Dataset entries
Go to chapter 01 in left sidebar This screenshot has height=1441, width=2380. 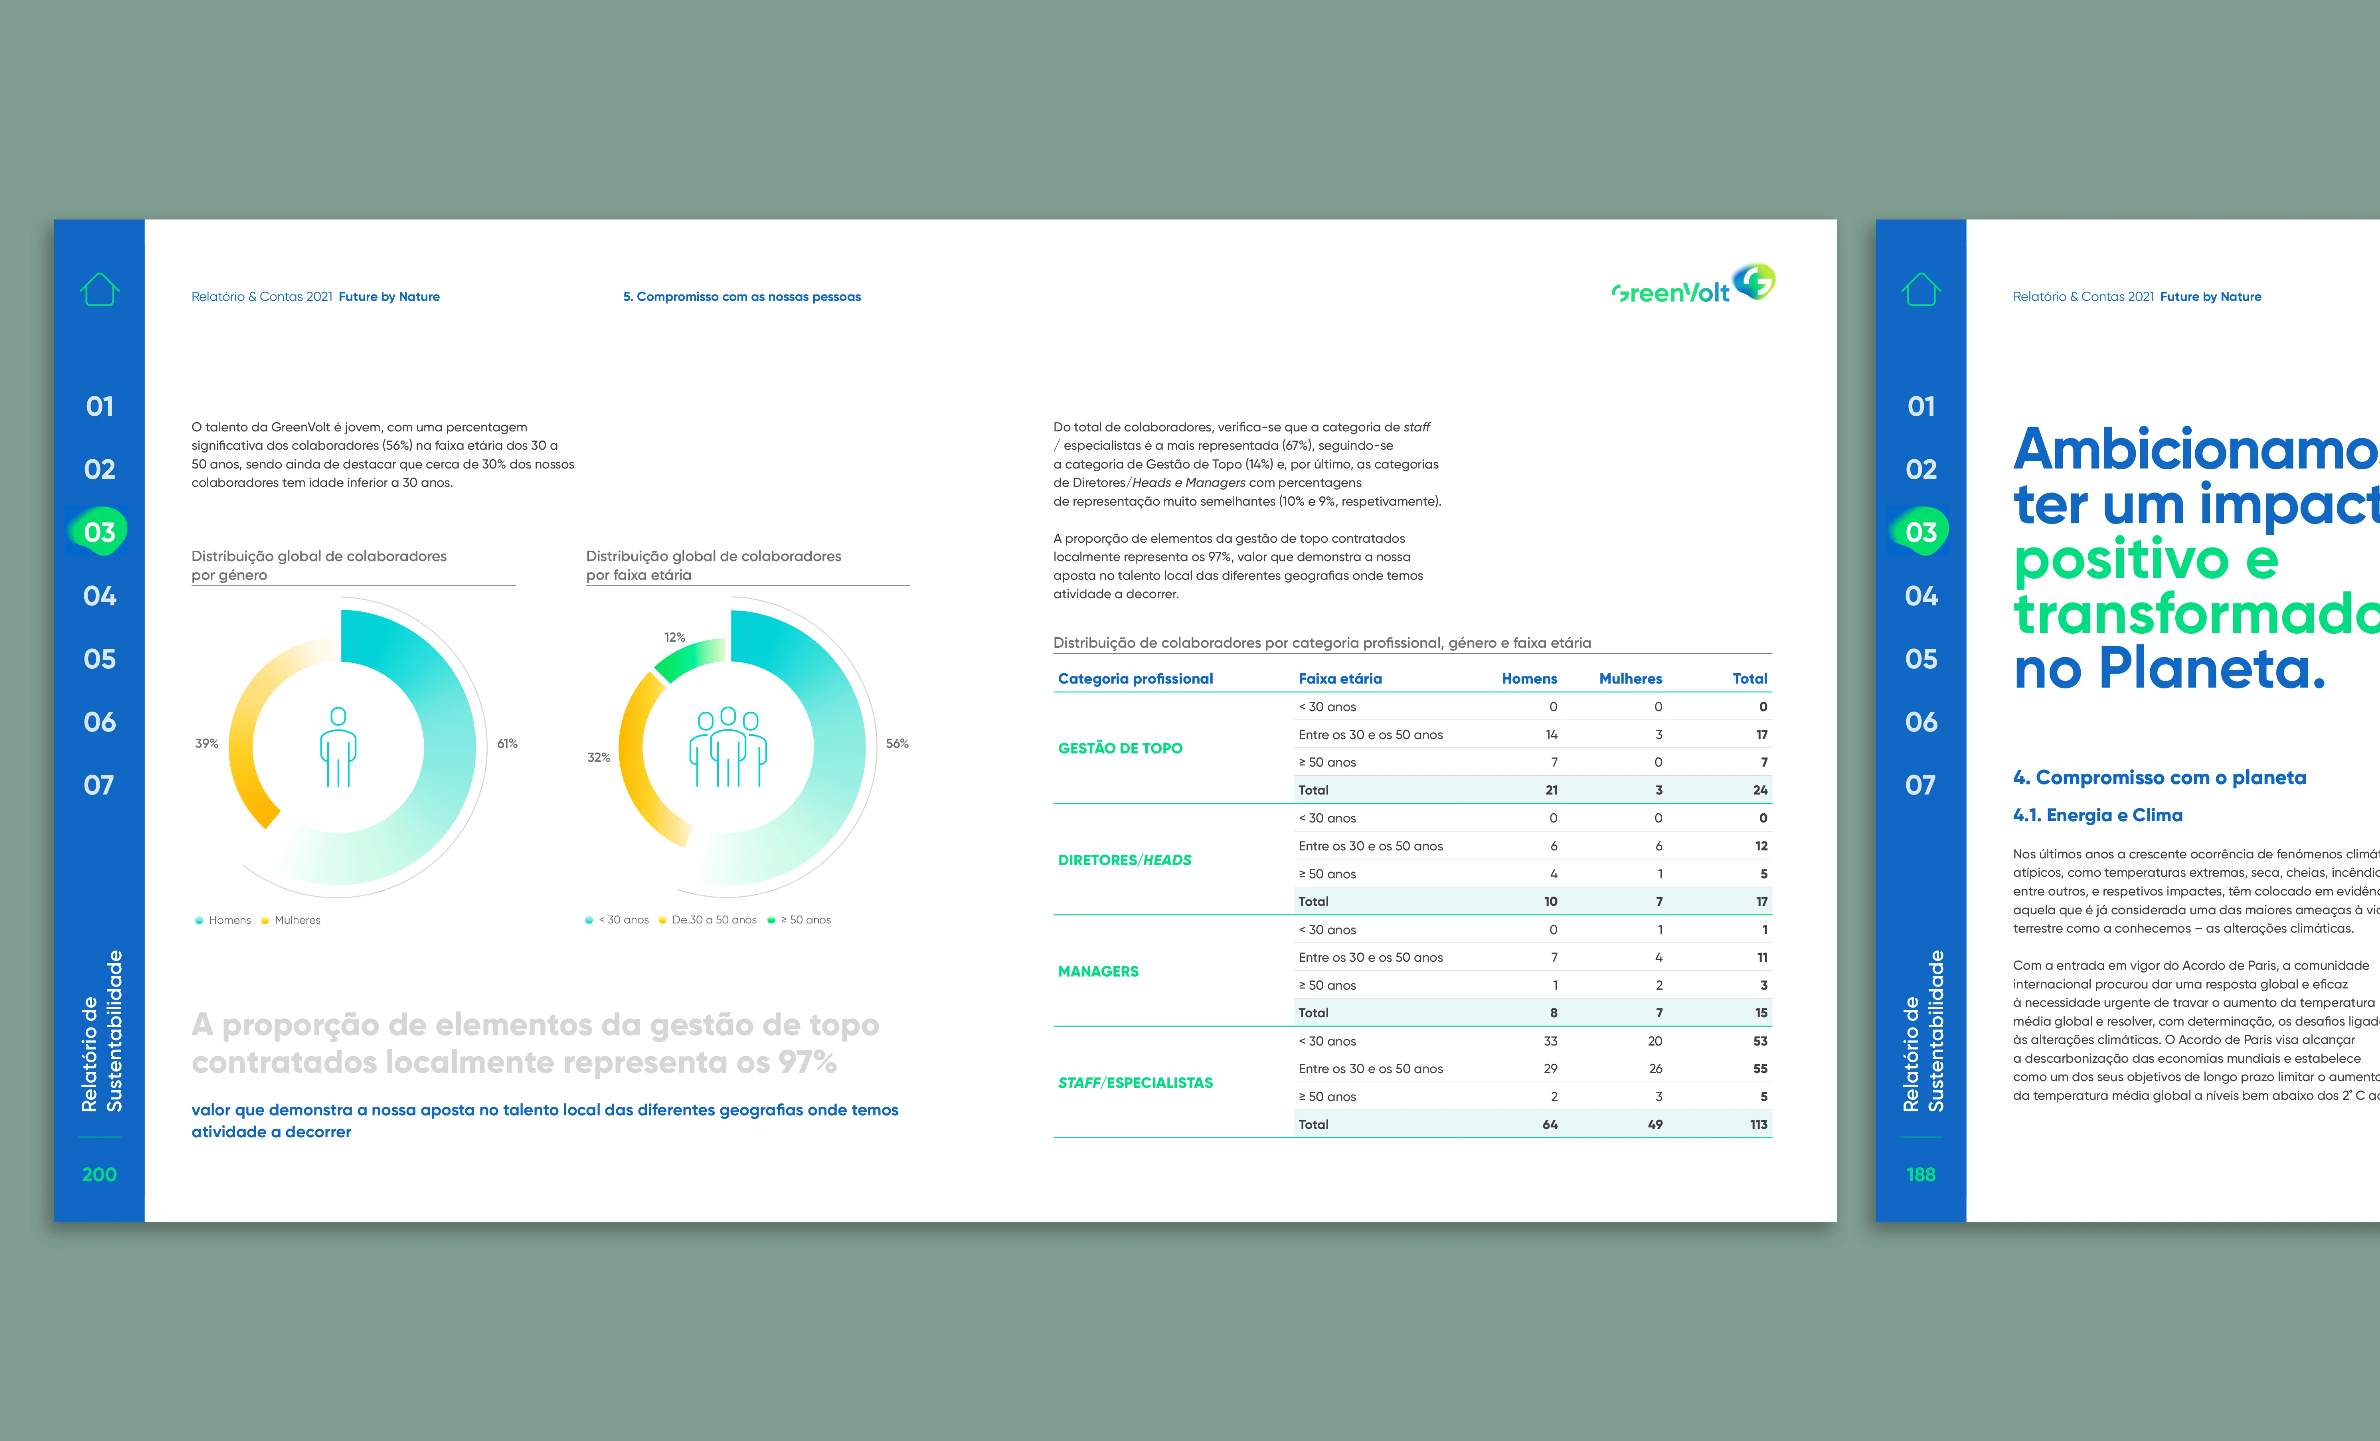pyautogui.click(x=99, y=407)
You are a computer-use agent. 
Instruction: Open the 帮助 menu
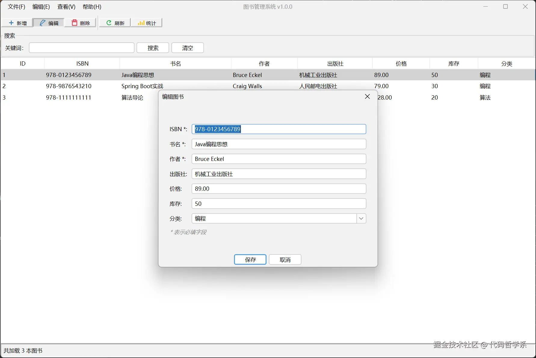(91, 7)
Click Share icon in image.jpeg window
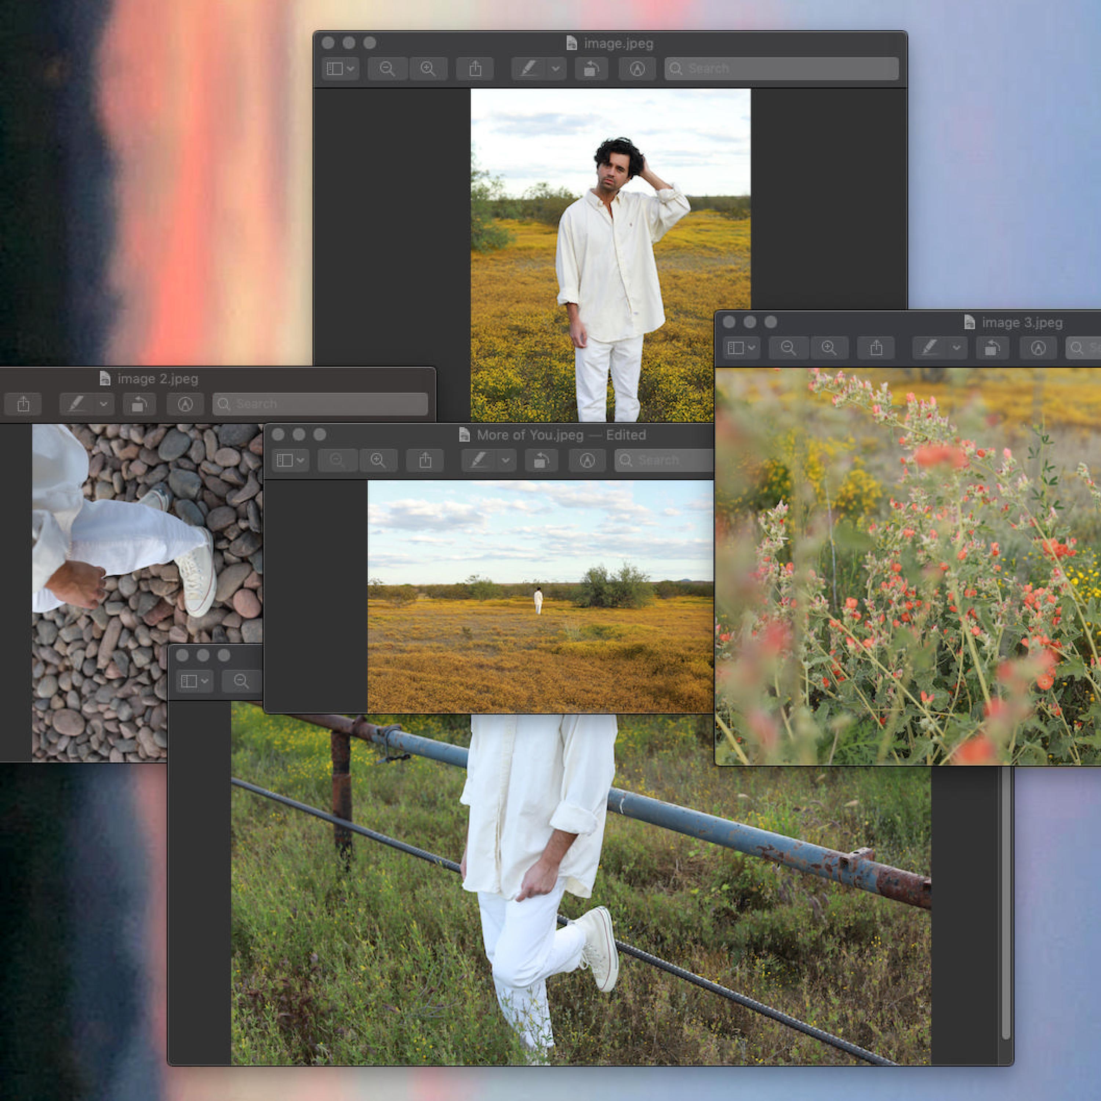The height and width of the screenshot is (1101, 1101). [x=475, y=69]
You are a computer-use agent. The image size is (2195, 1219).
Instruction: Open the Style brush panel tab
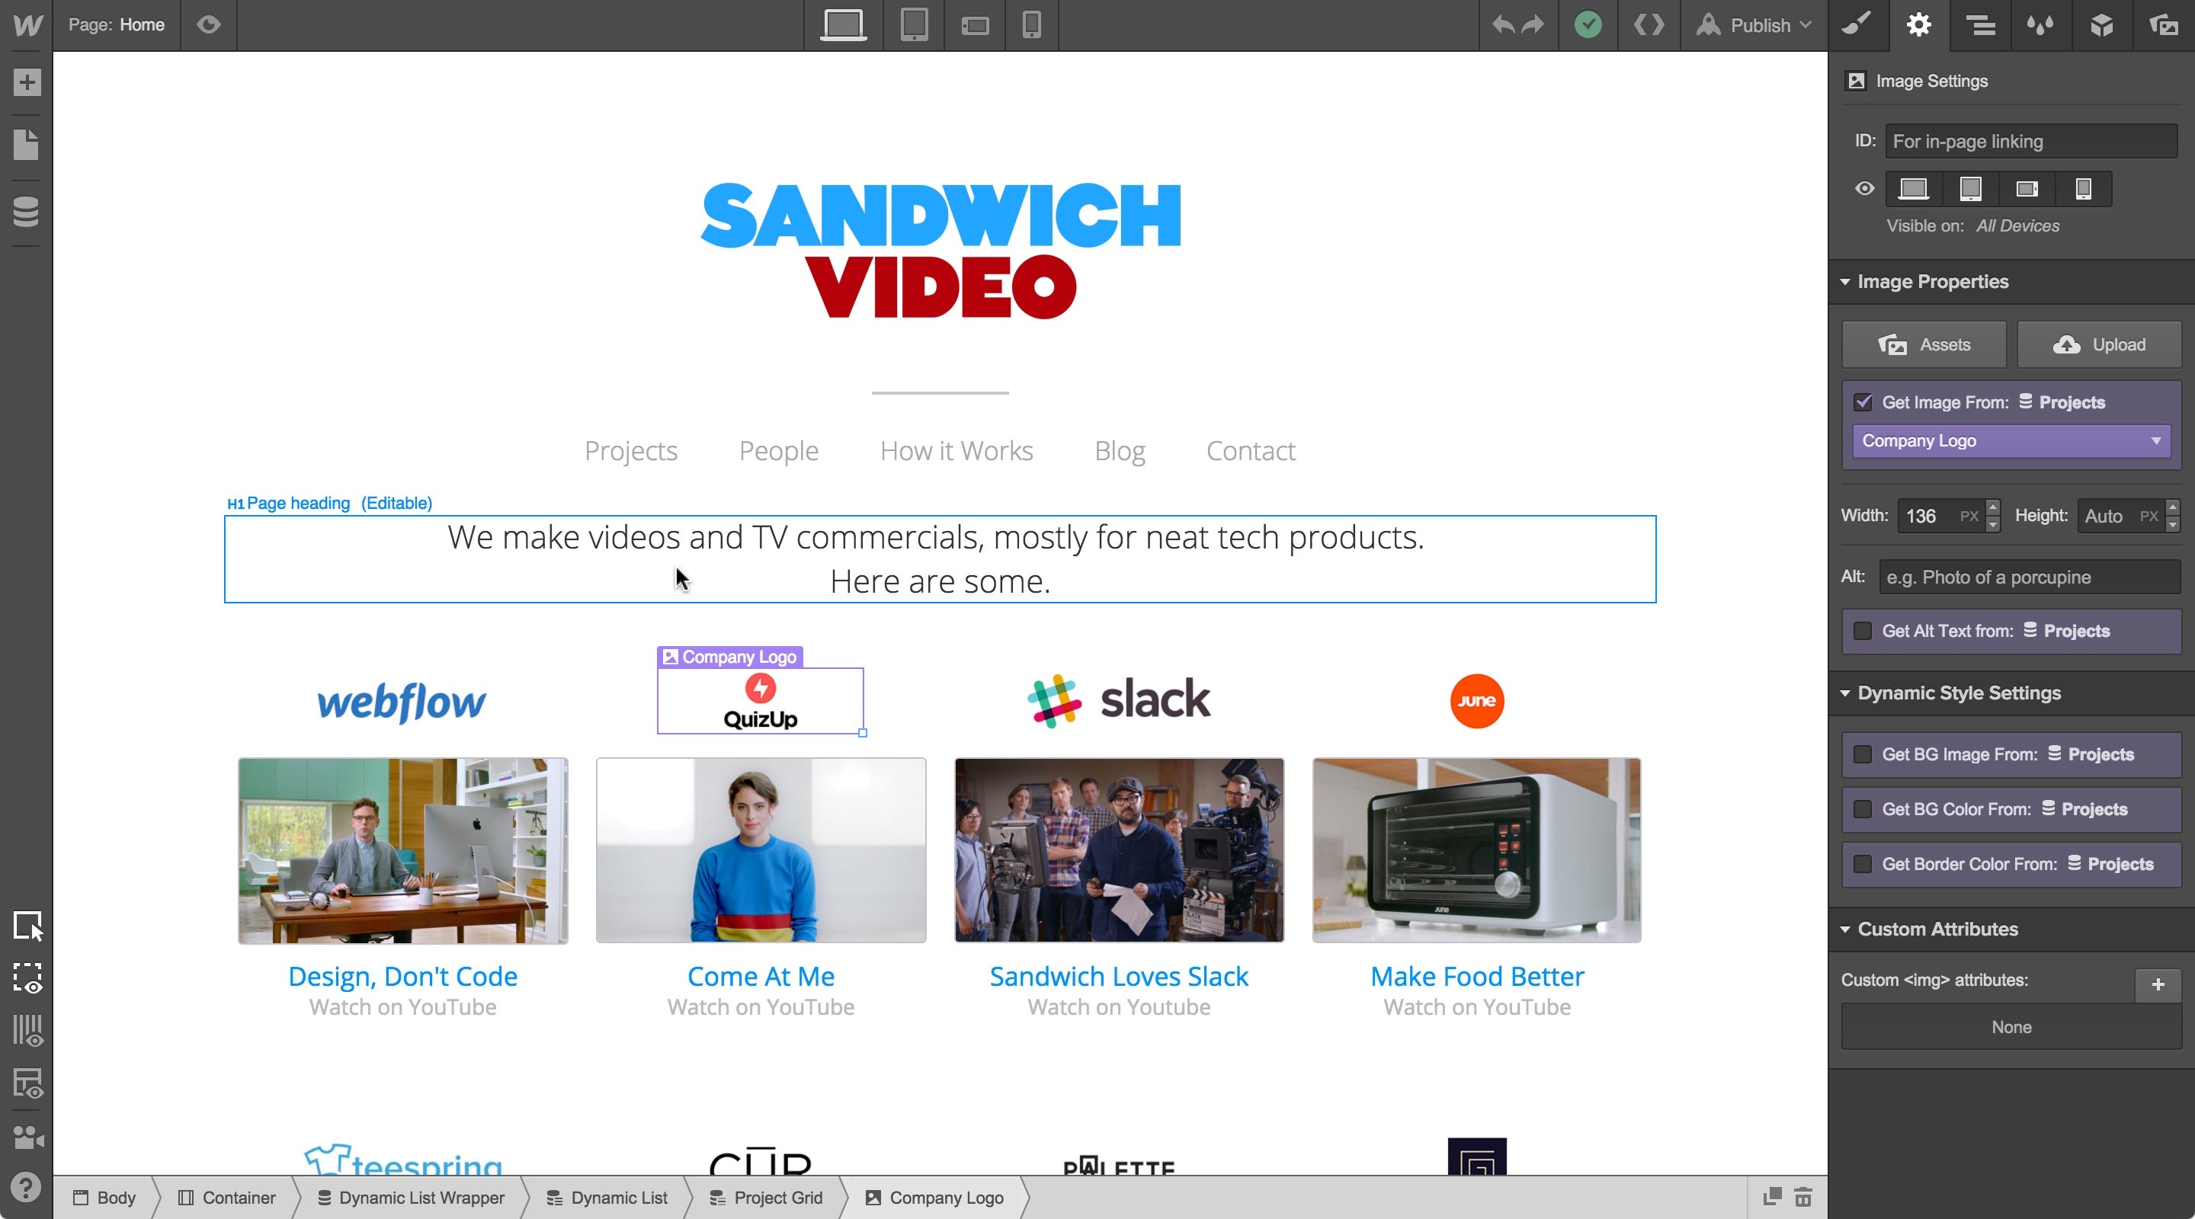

** Try it **
Count lines, not occurrences: report how many lines in the entries above include the word "computer", as a number alone.

** Result **
2